A Brief History of The Inner Game
An account by Tim Gallwey
In 1971, while on sabbatical from a career in higher education, I took a job as tennis professional in Seaside, California. While teaching on the court one day, I realized that many of my instructions were being incorporated in the student’s mind as a kind of “command and control” self-dialogue that was significantly interfering with both learning and performance. When I inquired further, I found there was a lot going on in the mind of my tennis students that was preventing true focus of attention.
I then began to explore ways to focus the mind of the player on direct and non-judgmental observation of ball, body, and racquet in a way that would heighten learning, performance, and enjoyment of the process. With this new awareness, amateur tennis players seemed to naturally develop the instincts and physicality of much more experienced players without specific instruction.
In 1974, initial experiments and their surprising results were published as The Inner Game of Tennis. The book surpassed expectations of both author and publisher by selling over one hundred times more copies than predicted and soon became a New York Times Bestseller.
Shortly thereafter, KCET produced a six-part nationally viewed TV series called Inner Tennis, each of which focused on a particular theme such as overcoming fear, achieving concentration, breaking bad habits, etc. Inner Skiing applied the same learning techniques to an icier sport and dealt specifically with overcoming the various kinds of fear commonly experienced in that sport.
In 1980, Random House asked me to write The Inner Game of Golf and to, in doing so, describe the learning from the point of view of a student of the game, which I was. Perhaps more than in any other major sport, the golfer is vulnerable to subtle shifts in mindset, which can have drastic impact on one’s performance. About that time Barry Green, then the lead bassist for the Cincinnati Philharmonic Orchestra approached me to collaborate on The Inner Game of Music, another activity in which both the fear of failure and doubt can be anathema to the quality of performance.
Starting in the mid-seventies, many corporate leaders and managers recognized the implications of Inner Game concepts and began to use them as models for facilitating desired changes in the workplace.
One of my first long-term clients was AT&T. In the early 1980′s, they were faced with the challenge of changing the mindset of the largest company in the U.S. from the “bell shaped head” of monopolistic thinking to the mindset of a competitive, market-driven, entrepreneurial company.

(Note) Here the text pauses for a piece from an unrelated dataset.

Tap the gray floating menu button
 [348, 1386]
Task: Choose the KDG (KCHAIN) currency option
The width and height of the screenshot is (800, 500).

Not long after, I was asked to help IBM to change its prevailing corporate attitude of “we know it all” to that of a learning and coaching organization. Inner Game methods were then put to use in Apple Computer Company’s Leadership Development program.
And, in the 1990′s, Inner Game methods were used to train the top-level managers of The Coca-Cola Company in how to coach their employees, better develop the skills of their work teams, and, eventually, to move towards becoming a learning organization.
Hundreds of keynote addresses were delivered on a wide range of Inner Game applications including Achieving Excellence in Performance, Learning to Learn in an Age of Change, The Inner Games of Management, Leadership and Coaching, as well as The Inner Game of Work. It was easy for me to apply the Inner Game principles to any corporate application because the foundation was simple and universal. Often I used tennis, golf, or skiing demonstrations to make visible the dramatic changes that could take place with a different approach to coaching.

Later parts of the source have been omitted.